[227] The manner in which the maintainers of the genuineness get over this difficulty is surely an instance of such special pleading as can convince no unbiassed inquirer. They conjecture (1) that Nebuchadrezzar had been associated with his father, and received the title of king before he really became king; (2) that by "came to Jerusalem and besieged it" is meant "set out towards Jerusalem, so that (ultimately) he besieged it"; (3) and that a vague and undated allusion in the Book of Chronicles, and a vague, unsupported, and evidently erroneous assertion in Berossus—quoted by Josephus, Antt., X. xi. 1; c. Ap., I. 19, who lived some two and a half centuries after these events, and who does not mention any siege of Jerusalem—can be so interpreted as to outweigh the fact that neither contemporary histories nor contemporary records know anything of this supposed deportation. Jeremiah (xxv. 1) says correctly that "the fourth year of Jehoiakim" was "the first year of Nebuchadrezzar"; and had Jerusalem been already captured and plundered, it is impossible that he should not have alluded to the fact in that chapter. An older subterfuge for "explaining" the error is that of Saadia the Gaon, Abn Ezra, Rashi, etc., who interpret "the third year of Jehoiakim" to mean "the third year after his rebellion from Nebuchadrezzar," which is not only impossible in itself, but also contradicts Dan. ii. 1.
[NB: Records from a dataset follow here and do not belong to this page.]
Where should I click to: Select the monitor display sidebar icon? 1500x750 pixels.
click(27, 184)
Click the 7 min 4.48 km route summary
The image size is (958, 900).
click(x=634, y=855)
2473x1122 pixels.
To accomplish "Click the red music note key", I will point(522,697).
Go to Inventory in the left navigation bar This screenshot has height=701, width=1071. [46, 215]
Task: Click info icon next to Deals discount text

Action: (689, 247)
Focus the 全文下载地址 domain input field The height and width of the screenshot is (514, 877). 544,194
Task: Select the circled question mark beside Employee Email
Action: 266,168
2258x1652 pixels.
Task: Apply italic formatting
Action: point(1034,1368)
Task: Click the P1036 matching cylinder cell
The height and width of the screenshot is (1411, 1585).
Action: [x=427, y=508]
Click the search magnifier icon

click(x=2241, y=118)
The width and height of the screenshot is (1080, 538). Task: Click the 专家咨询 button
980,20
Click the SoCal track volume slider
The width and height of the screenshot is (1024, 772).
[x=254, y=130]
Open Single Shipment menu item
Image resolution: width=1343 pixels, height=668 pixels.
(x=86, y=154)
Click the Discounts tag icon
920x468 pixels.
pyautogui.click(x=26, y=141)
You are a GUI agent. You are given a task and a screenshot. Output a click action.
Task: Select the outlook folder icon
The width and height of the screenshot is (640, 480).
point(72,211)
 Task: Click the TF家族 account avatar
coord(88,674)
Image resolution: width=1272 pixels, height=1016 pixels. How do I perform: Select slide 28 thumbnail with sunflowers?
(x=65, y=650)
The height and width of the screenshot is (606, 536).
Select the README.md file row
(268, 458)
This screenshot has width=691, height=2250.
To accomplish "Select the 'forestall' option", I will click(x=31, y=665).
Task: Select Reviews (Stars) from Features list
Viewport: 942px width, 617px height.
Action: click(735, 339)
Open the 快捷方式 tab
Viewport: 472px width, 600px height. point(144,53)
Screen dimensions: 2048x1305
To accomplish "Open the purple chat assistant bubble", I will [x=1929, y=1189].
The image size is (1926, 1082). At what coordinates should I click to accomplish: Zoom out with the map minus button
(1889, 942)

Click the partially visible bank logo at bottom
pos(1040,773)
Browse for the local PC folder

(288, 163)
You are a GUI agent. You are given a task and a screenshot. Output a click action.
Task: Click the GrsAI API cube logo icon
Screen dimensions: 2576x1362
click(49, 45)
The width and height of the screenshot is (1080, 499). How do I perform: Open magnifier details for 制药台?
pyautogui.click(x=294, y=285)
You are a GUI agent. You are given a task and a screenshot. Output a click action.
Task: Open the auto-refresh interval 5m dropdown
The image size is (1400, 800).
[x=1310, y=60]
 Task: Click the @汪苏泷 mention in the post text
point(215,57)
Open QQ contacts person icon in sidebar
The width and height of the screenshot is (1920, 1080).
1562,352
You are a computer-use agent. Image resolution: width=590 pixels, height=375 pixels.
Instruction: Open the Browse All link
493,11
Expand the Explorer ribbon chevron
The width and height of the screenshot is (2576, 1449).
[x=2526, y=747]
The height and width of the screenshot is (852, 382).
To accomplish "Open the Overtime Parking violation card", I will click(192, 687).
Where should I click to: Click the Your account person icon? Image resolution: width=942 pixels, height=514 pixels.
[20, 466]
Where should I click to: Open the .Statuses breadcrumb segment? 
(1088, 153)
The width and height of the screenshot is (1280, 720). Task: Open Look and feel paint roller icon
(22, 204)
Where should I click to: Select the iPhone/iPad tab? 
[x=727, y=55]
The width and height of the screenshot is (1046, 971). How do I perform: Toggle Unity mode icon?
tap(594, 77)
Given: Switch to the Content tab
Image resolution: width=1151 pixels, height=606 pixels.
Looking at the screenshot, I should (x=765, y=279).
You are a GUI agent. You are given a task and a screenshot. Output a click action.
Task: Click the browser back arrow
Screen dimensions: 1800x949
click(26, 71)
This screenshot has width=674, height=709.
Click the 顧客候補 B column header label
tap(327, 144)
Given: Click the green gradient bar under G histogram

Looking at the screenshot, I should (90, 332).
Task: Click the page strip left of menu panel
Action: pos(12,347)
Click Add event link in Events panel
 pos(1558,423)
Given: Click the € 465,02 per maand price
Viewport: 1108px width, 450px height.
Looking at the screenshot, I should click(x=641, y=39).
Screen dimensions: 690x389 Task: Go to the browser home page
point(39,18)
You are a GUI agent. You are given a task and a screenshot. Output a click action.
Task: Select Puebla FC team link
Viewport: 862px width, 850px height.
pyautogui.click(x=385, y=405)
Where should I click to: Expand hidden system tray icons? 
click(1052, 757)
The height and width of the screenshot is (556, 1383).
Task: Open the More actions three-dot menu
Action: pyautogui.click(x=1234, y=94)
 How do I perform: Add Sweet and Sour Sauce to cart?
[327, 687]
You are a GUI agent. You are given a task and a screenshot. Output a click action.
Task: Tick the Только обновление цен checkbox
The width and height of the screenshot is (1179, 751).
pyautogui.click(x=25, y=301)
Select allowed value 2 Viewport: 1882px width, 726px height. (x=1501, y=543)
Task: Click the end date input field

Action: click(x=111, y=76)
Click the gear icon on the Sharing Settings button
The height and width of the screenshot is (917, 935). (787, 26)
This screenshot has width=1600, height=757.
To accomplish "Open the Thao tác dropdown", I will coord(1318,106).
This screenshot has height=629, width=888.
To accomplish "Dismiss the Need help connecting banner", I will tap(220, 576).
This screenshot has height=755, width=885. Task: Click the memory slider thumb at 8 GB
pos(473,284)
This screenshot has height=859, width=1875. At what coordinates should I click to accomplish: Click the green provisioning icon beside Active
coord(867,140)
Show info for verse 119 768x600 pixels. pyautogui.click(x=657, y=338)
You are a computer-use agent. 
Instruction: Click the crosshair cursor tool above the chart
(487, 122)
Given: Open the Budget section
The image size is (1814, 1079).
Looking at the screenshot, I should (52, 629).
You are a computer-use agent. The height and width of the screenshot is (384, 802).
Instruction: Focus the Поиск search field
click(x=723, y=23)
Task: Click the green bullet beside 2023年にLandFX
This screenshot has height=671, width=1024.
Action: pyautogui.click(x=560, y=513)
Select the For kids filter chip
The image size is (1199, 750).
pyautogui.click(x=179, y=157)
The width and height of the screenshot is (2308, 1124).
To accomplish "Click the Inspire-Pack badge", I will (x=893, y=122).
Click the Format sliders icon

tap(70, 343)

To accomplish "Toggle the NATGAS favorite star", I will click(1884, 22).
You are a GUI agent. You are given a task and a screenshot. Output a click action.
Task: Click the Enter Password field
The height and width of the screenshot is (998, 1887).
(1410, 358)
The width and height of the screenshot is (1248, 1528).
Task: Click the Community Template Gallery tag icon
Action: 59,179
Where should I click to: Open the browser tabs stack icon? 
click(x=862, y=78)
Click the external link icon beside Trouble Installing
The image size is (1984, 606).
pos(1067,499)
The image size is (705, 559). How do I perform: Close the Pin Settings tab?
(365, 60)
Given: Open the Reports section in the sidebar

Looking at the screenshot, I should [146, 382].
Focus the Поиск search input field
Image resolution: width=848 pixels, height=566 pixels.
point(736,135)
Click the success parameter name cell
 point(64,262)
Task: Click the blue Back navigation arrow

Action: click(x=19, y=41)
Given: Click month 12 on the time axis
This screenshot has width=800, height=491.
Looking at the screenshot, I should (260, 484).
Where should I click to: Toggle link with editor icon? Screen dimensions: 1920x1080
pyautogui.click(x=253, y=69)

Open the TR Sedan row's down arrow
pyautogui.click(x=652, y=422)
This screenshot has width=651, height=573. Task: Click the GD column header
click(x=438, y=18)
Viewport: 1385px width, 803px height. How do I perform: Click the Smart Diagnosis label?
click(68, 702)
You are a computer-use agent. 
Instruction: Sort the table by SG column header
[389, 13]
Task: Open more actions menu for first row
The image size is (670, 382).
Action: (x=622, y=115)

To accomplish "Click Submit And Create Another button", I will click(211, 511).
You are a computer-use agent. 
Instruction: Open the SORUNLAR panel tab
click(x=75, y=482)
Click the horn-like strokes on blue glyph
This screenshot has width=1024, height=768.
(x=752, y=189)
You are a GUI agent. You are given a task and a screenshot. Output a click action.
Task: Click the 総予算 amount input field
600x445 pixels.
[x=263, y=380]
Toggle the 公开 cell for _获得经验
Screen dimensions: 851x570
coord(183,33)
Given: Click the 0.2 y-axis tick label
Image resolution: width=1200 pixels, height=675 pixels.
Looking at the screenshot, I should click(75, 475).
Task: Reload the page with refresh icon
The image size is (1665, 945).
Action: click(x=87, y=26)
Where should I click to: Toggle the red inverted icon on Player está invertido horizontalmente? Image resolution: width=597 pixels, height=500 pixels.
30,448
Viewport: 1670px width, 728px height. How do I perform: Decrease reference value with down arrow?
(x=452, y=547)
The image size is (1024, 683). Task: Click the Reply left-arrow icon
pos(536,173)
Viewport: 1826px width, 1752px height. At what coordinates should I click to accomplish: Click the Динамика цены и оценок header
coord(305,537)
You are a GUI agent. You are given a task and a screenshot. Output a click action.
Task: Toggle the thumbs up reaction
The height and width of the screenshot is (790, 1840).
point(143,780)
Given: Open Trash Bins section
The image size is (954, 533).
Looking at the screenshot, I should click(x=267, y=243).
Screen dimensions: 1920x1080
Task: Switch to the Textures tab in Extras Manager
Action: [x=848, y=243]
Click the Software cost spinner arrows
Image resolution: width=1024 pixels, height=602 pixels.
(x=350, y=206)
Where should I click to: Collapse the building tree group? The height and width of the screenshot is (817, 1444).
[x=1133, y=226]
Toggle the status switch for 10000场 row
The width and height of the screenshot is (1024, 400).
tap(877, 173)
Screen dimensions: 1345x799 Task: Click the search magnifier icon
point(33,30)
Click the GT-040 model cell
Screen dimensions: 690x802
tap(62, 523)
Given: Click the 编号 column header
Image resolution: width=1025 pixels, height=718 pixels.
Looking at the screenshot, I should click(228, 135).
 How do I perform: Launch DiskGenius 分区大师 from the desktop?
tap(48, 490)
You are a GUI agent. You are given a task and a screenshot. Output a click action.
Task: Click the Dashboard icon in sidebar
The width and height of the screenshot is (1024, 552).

[228] Shinar is an archaism, supposed by Schrader to be a corruption of Sumir, or Northern Chaldea (Keilinschr., p. 34); but see Hommel, Gesch. Bab. u. Assyr., 220; F. Delitzsch, Assyr. Gram., 115. The more common name in the exilic period was Babel (Jer. li. 9, etc.) or Eretz Kasdim (Ezek. xii. 13).

[229] On this god—Marduk or Maruduk (Jer. l. 2)—comp. 2 Chron. xxxvi. 7. See Schrader, K. A. T., pp. 273, 276; and Riehm, Handwörterb., ii. 982.

[230] This seems to be a Persian word, fratama, "first." It is only found in Esther. Josephus says that the four boys were connected with Zedekiah (Antt., X. x. 1). Comp. Jer. xli. 1.

[231] Dan. i. 3; LXX., Ἀβιεσδρί. The name is of quite uncertain derivation. Lenormant connects it with Abai-Istar, "astronomer of the goddess Istar" (La Divination, p. 182). Hitzig sees in this strange rendering Abiesdri the meaning "eunuch." A eunuch could have no son to help him, so that his father is his help ('ezer). Ephræm Syrus, in his Commentary, preserves both names (Schleusner, Thesaurus, s.v. Ἀβιέσερ). We find the name Ashkenaz in Gen. x. 3. Theodot. has Ἀσφανέζ. Among other guesses Lenormant makes Ashpenaz = Assa-ibni-zir. Dr. Joel (Notizen zum Buche Daniel, p. 17) says that since the Vulgate reads Abriesri, "ob nicht der Wort von rechts zu links gelesen müsste?"

[232] Called in i. 7-11 the Sar-hassarîsîm (comp. Jer. xxxix. 3; Gen. xxxvii. 36, marg.; 2 Kings xviii. 17; Esther ii. 3). This officer now bears the title of Gyzlar Agha.

[233] Isa. xxxix. 6, 7.

[234] Athen., Deipnos, xi. 583. See Bevan, p. 60; Max Müller in Pusey, p. 565. How Professor Fuller can urge the presence of these Persian words in proof of the genuineness of Daniel (Speaker's Commentary, p. 250) I cannot understand. For Daniel does not seem to have survived beyond the third year of the Persian dominion, and it is extremely difficult to suppose that all these Persian words, including titles of Nebuchadrezzar's officials, were already current among the Babylonians. On the other hand, Babylonian words seem to be rare, though Daniel is represented as living nearly the whole of a long life in Babylon. There is no validity in the argument that these words could not have been known in the days of the Maccabees, "for half of them are common in Syria, though the oldest extant Syriac writers are later by three centuries than the time of the Maccabees" (Bevan, p. 41).

[235] The name Daniel occurs among Ezra's contemporaries in Ezra viii. 2; Neh. x. 7, and the other names in Neh. viii. 4, x. 3, 24; 1 Esdras ix. 44.

[236] Balatsu-utsur. The name in this form had nothing to do with Bel, as the writer of Daniel seems to have supposed (Dan. iv. 5), nor yet with Beltis, the wife of Bel. See supra, p. 47. Comp. the names Nabusarutsur, Sinsarutsur, Assursarutsur. Also comp. Inscr. Semit., ii. 38, etc. Pseudo-Epiphanius says that Nebuchadrezzar meant Daniel to be co-heir with his son Belshazzar.